## Your instructions:
Can you rewrite the lines starting at the one that contains "ブログ (1063, 45)" and ending at the one that contains "リラクゼーション (707, 45)", replacing "button" with "control" and leaving everything else unchanged?

Begin Working data

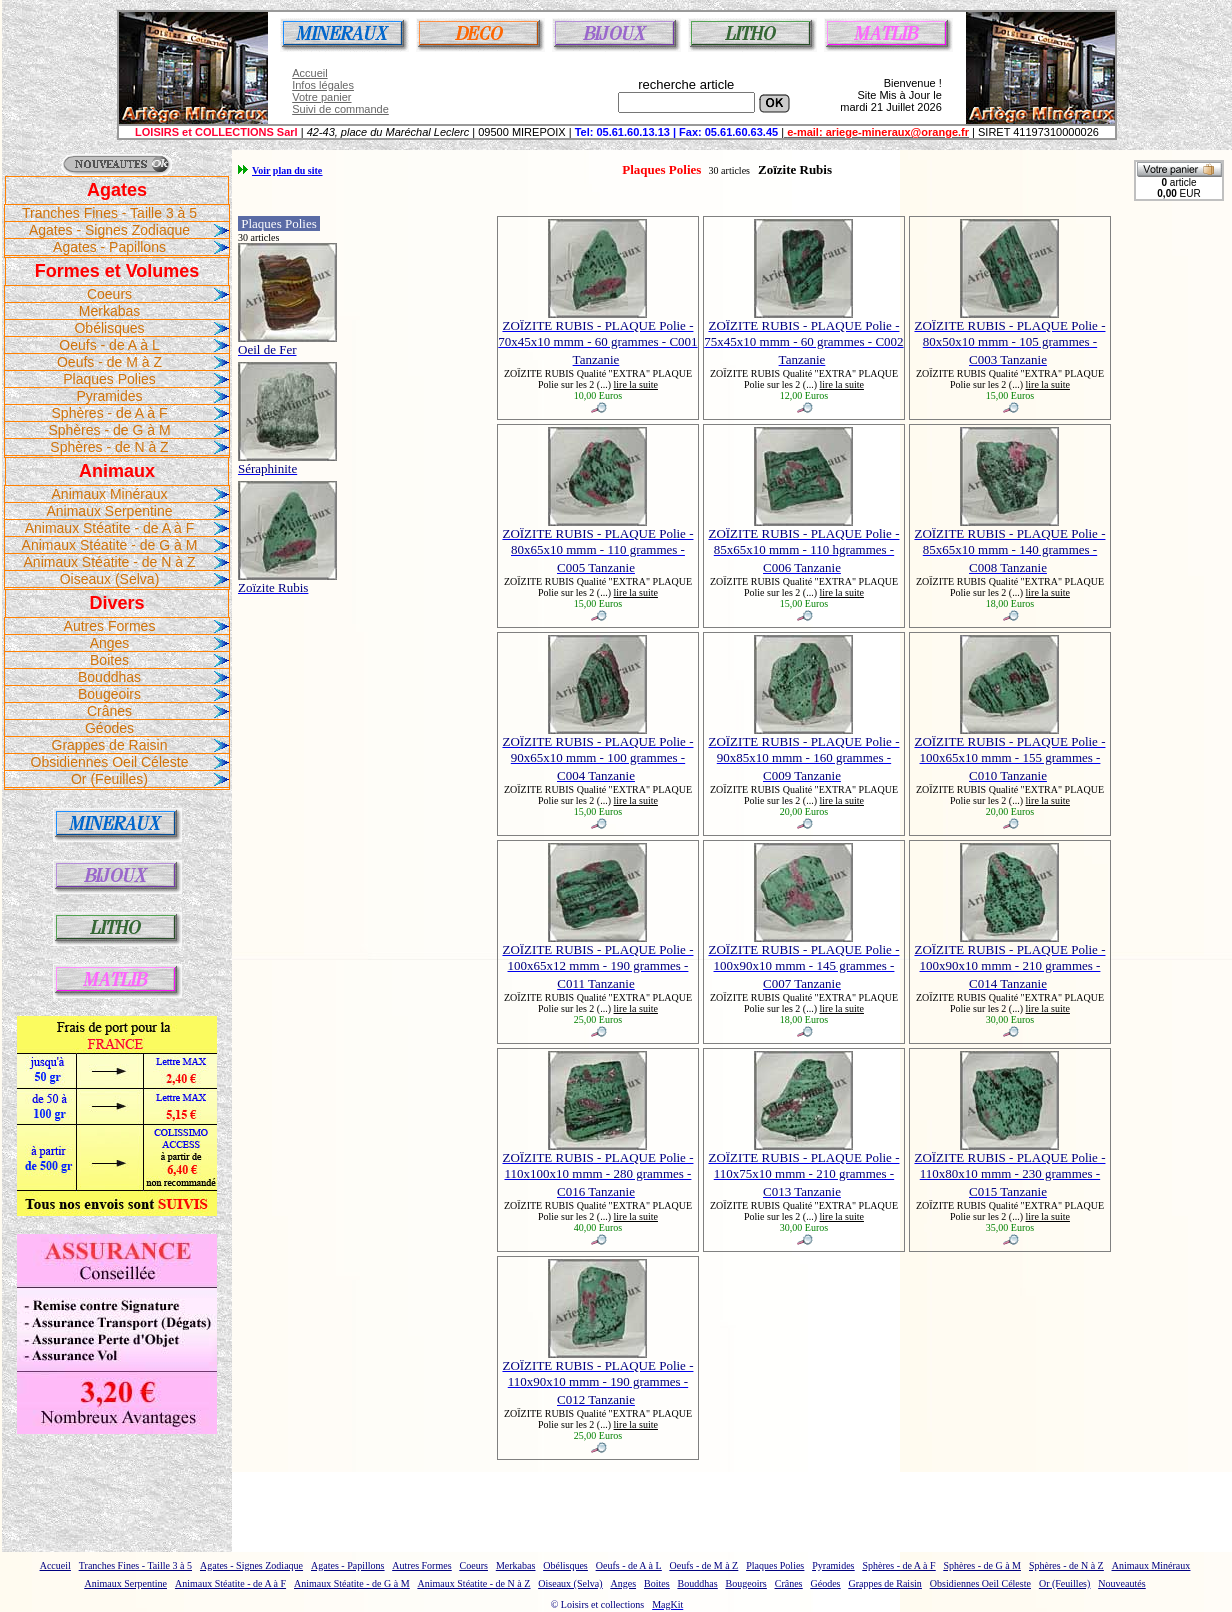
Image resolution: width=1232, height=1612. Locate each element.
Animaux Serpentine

End Working data
Begin Working data

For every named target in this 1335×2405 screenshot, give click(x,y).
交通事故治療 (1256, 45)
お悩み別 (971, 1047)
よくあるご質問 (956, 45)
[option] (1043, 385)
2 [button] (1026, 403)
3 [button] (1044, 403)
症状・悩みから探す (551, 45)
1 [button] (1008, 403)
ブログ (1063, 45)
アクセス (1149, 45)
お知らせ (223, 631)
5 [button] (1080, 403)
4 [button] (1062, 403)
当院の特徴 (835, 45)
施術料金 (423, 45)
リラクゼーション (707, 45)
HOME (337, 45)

End Working data
Begin Working data

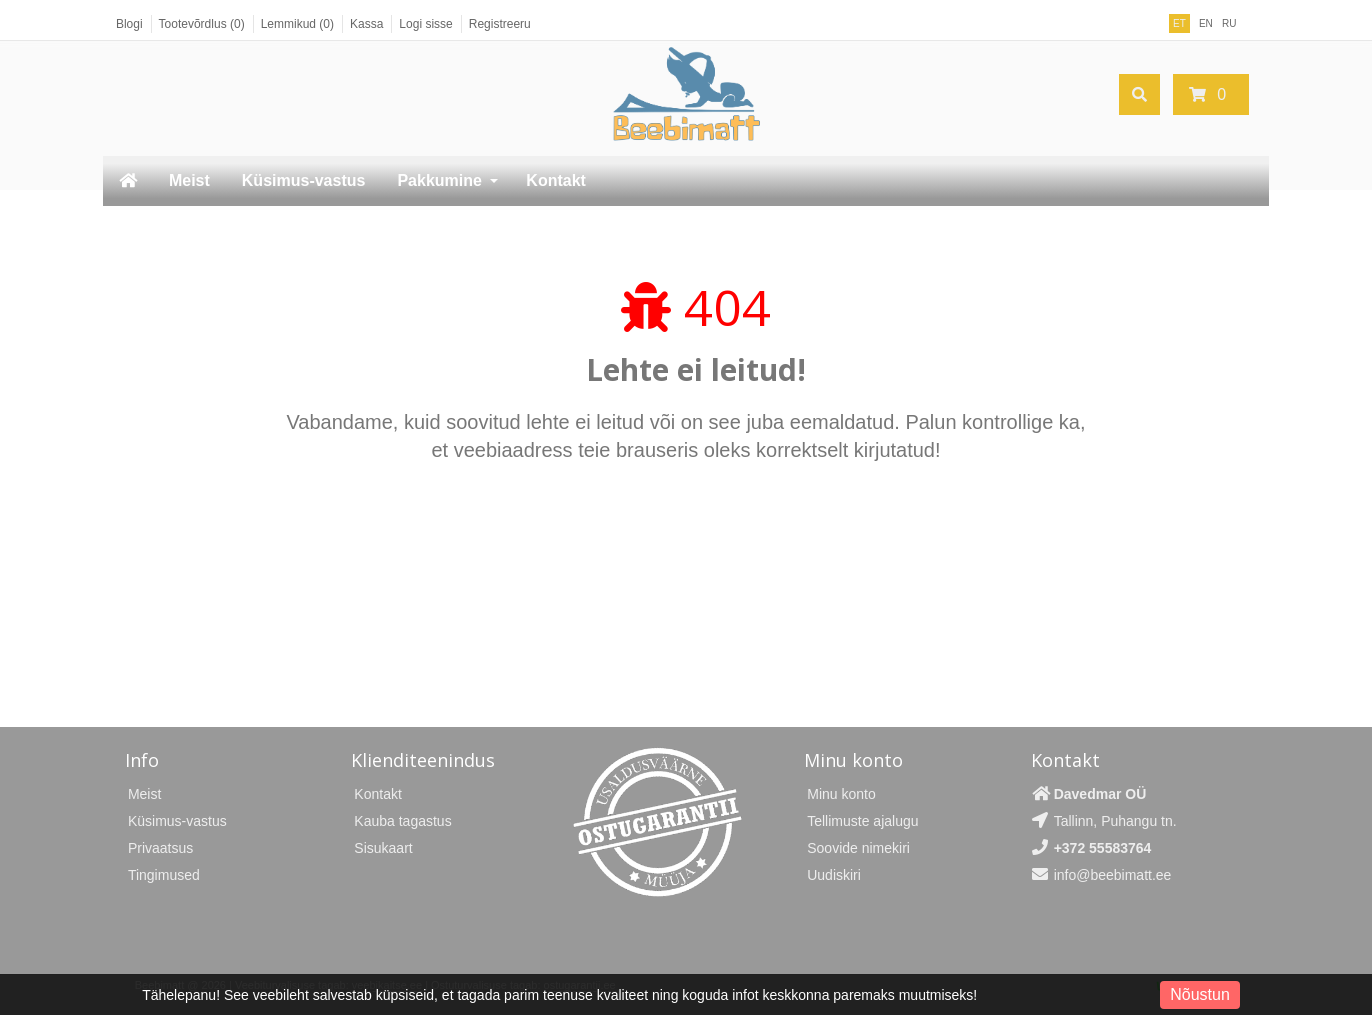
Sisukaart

End Working data

## Answer to this exercise:
ブログ (1063, 45)
アクセス (1149, 45)
お知らせ (223, 631)
5 [control] (1080, 403)
4 [control] (1062, 403)
当院の特徴 (835, 45)
施術料金 (423, 45)
リラクゼーション (707, 45)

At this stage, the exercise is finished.